Dataset entries

——

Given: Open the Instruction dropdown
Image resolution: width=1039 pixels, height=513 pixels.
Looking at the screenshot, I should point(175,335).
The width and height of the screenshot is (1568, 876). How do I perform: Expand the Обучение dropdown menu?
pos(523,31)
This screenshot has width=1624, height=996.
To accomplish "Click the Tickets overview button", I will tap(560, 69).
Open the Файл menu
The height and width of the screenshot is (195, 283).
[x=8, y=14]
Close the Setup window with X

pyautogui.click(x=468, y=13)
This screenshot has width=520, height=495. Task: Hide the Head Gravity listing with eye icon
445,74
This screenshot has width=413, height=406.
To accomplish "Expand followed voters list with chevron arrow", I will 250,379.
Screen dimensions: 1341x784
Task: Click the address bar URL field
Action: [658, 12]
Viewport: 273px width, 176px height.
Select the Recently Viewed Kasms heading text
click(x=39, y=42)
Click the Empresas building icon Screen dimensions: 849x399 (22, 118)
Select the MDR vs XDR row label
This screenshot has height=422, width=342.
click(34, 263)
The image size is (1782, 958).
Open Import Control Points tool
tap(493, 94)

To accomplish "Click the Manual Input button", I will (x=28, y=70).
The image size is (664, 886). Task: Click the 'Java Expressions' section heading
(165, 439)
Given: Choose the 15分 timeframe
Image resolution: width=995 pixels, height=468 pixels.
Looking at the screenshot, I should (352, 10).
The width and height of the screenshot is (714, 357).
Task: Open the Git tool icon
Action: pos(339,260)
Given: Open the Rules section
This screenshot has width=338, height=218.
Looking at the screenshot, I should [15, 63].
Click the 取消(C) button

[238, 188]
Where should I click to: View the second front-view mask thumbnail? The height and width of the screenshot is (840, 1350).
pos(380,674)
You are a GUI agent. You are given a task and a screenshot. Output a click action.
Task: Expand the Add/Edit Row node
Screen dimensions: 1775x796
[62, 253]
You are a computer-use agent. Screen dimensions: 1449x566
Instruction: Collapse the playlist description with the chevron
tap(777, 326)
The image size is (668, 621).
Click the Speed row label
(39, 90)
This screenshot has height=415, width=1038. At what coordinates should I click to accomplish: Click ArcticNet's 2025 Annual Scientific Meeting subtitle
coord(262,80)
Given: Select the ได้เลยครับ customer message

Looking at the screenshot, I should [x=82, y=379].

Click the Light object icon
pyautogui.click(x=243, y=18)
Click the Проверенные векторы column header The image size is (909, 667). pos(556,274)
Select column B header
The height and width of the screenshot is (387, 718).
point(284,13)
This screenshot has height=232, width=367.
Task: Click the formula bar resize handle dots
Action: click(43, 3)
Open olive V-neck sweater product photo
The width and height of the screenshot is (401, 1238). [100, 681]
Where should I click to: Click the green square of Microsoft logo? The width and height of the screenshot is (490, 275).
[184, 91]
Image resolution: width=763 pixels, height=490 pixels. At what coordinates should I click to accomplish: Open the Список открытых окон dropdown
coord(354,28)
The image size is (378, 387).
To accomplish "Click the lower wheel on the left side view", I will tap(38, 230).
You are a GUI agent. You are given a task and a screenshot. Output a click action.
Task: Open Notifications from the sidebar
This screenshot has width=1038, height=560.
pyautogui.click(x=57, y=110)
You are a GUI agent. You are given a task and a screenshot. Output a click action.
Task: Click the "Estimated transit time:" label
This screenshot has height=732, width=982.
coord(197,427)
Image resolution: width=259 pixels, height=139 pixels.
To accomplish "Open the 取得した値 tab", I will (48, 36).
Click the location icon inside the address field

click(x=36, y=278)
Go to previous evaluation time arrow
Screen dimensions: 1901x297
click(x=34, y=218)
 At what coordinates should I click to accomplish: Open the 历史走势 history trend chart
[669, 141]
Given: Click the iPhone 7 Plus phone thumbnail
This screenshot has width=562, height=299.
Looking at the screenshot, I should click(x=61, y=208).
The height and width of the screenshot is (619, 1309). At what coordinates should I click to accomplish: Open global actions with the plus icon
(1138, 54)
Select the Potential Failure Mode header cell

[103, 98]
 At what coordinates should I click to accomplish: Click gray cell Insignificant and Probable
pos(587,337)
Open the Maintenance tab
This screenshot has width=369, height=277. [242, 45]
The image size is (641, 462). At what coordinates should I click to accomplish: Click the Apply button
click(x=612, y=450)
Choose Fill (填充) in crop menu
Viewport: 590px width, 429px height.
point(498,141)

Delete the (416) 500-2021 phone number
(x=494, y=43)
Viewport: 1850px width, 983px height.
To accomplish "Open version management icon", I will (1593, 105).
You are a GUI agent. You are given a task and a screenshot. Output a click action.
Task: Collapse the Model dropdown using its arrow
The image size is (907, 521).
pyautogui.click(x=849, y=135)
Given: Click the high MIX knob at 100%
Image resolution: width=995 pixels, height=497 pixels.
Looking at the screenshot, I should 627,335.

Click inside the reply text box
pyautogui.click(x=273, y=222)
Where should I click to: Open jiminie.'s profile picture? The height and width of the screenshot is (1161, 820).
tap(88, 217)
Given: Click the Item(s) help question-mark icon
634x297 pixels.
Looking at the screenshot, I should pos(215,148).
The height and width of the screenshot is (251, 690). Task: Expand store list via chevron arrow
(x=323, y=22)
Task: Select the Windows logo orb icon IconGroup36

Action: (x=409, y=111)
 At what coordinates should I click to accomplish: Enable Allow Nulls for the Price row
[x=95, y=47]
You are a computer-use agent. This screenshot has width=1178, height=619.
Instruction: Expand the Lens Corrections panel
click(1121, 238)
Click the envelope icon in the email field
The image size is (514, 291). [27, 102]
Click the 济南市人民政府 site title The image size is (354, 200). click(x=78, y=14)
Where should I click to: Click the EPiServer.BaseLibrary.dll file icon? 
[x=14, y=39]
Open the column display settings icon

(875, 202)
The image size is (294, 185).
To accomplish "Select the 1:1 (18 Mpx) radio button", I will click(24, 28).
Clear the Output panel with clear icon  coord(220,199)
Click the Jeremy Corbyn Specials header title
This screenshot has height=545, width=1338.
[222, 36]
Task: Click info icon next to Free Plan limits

——

Exercise description:
Reproduce the data exactly. All of it is needed.

Response:
Given: Open the Instruction dropdown
Image resolution: width=1039 pixels, height=513 pixels.
Looking at the screenshot, I should point(175,335).
The width and height of the screenshot is (1568, 876). How do I perform: Expand the Обучение dropdown menu?
pos(523,31)
This screenshot has width=1624, height=996.
To accomplish "Click the Tickets overview button", I will tap(560, 69).
Open the Файл menu
The height and width of the screenshot is (195, 283).
[x=8, y=14]
Close the Setup window with X

pyautogui.click(x=468, y=13)
This screenshot has width=520, height=495. Task: Hide the Head Gravity listing with eye icon
445,74
This screenshot has width=413, height=406.
To accomplish "Expand followed voters list with chevron arrow", I will 250,379.
Screen dimensions: 1341x784
Task: Click the address bar URL field
Action: [658, 12]
Viewport: 273px width, 176px height.
Select the Recently Viewed Kasms heading text
click(x=39, y=42)
Click the Empresas building icon Screen dimensions: 849x399 (22, 118)
Select the MDR vs XDR row label
This screenshot has height=422, width=342.
click(34, 263)
The image size is (1782, 958).
Open Import Control Points tool
tap(493, 94)

To accomplish "Click the Manual Input button", I will (x=28, y=70).
The image size is (664, 886). Task: Click the 'Java Expressions' section heading
(165, 439)
Given: Choose the 15分 timeframe
Image resolution: width=995 pixels, height=468 pixels.
Looking at the screenshot, I should (352, 10).
The width and height of the screenshot is (714, 357).
Task: Open the Git tool icon
Action: pos(339,260)
Given: Open the Rules section
This screenshot has width=338, height=218.
Looking at the screenshot, I should [15, 63].
Click the 取消(C) button

[238, 188]
Where should I click to: View the second front-view mask thumbnail? The height and width of the screenshot is (840, 1350).
pos(380,674)
You are a GUI agent. You are given a task and a screenshot. Output a click action.
Task: Expand the Add/Edit Row node
Screen dimensions: 1775x796
[62, 253]
You are a computer-use agent. Screen dimensions: 1449x566
Instruction: Collapse the playlist description with the chevron
tap(777, 326)
The image size is (668, 621).
Click the Speed row label
(39, 90)
This screenshot has height=415, width=1038. At what coordinates should I click to accomplish: Click ArcticNet's 2025 Annual Scientific Meeting subtitle
coord(262,80)
Given: Select the ได้เลยครับ customer message

Looking at the screenshot, I should [x=82, y=379].

Click the Light object icon
pyautogui.click(x=243, y=18)
Click the Проверенные векторы column header The image size is (909, 667). pos(556,274)
Select column B header
The height and width of the screenshot is (387, 718).
point(284,13)
This screenshot has height=232, width=367.
Task: Click the formula bar resize handle dots
Action: click(43, 3)
Open olive V-neck sweater product photo
The width and height of the screenshot is (401, 1238). [100, 681]
Where should I click to: Click the green square of Microsoft logo? The width and height of the screenshot is (490, 275).
[184, 91]
Image resolution: width=763 pixels, height=490 pixels. At what coordinates should I click to accomplish: Open the Список открытых окон dropdown
coord(354,28)
The image size is (378, 387).
To accomplish "Click the lower wheel on the left side view", I will tap(38, 230).
You are a GUI agent. You are given a task and a screenshot. Output a click action.
Task: Open Notifications from the sidebar
This screenshot has width=1038, height=560.
pyautogui.click(x=57, y=110)
You are a GUI agent. You are given a task and a screenshot. Output a click action.
Task: Click the "Estimated transit time:" label
This screenshot has height=732, width=982.
coord(197,427)
Image resolution: width=259 pixels, height=139 pixels.
To accomplish "Open the 取得した値 tab", I will (48, 36).
Click the location icon inside the address field

click(x=36, y=278)
Go to previous evaluation time arrow
Screen dimensions: 1901x297
click(x=34, y=218)
 At what coordinates should I click to accomplish: Open the 历史走势 history trend chart
[669, 141]
Given: Click the iPhone 7 Plus phone thumbnail
This screenshot has width=562, height=299.
Looking at the screenshot, I should click(x=61, y=208).
The height and width of the screenshot is (619, 1309). At what coordinates should I click to accomplish: Open global actions with the plus icon
(1138, 54)
Select the Potential Failure Mode header cell

[103, 98]
 At what coordinates should I click to accomplish: Click gray cell Insignificant and Probable
pos(587,337)
Open the Maintenance tab
This screenshot has width=369, height=277. [242, 45]
The image size is (641, 462). At what coordinates should I click to accomplish: Click the Apply button
click(x=612, y=450)
Choose Fill (填充) in crop menu
Viewport: 590px width, 429px height.
point(498,141)

Delete the (416) 500-2021 phone number
(x=494, y=43)
Viewport: 1850px width, 983px height.
To accomplish "Open version management icon", I will (1593, 105).
You are a GUI agent. You are given a task and a screenshot. Output a click action.
Task: Collapse the Model dropdown using its arrow
The image size is (907, 521).
pyautogui.click(x=849, y=135)
Given: Click the high MIX knob at 100%
Image resolution: width=995 pixels, height=497 pixels.
Looking at the screenshot, I should 627,335.

Click inside the reply text box
pyautogui.click(x=273, y=222)
Where should I click to: Open jiminie.'s profile picture? The height and width of the screenshot is (1161, 820).
tap(88, 217)
Given: Click the Item(s) help question-mark icon
634x297 pixels.
Looking at the screenshot, I should pos(215,148).
The height and width of the screenshot is (251, 690). Task: Expand store list via chevron arrow
(x=323, y=22)
Task: Select the Windows logo orb icon IconGroup36

Action: (x=409, y=111)
 At what coordinates should I click to accomplish: Enable Allow Nulls for the Price row
[x=95, y=47]
You are a computer-use agent. This screenshot has width=1178, height=619.
Instruction: Expand the Lens Corrections panel
click(1121, 238)
Click the envelope icon in the email field
The image size is (514, 291). [27, 102]
Click the 济南市人民政府 site title The image size is (354, 200). click(x=78, y=14)
Where should I click to: Click the EPiServer.BaseLibrary.dll file icon? 
[x=14, y=39]
Open the column display settings icon

(875, 202)
The image size is (294, 185).
To accomplish "Select the 1:1 (18 Mpx) radio button", I will click(24, 28).
Clear the Output panel with clear icon  coord(220,199)
Click the Jeremy Corbyn Specials header title
This screenshot has height=545, width=1338.
[222, 36]
Task: Click info icon next to Free Plan limits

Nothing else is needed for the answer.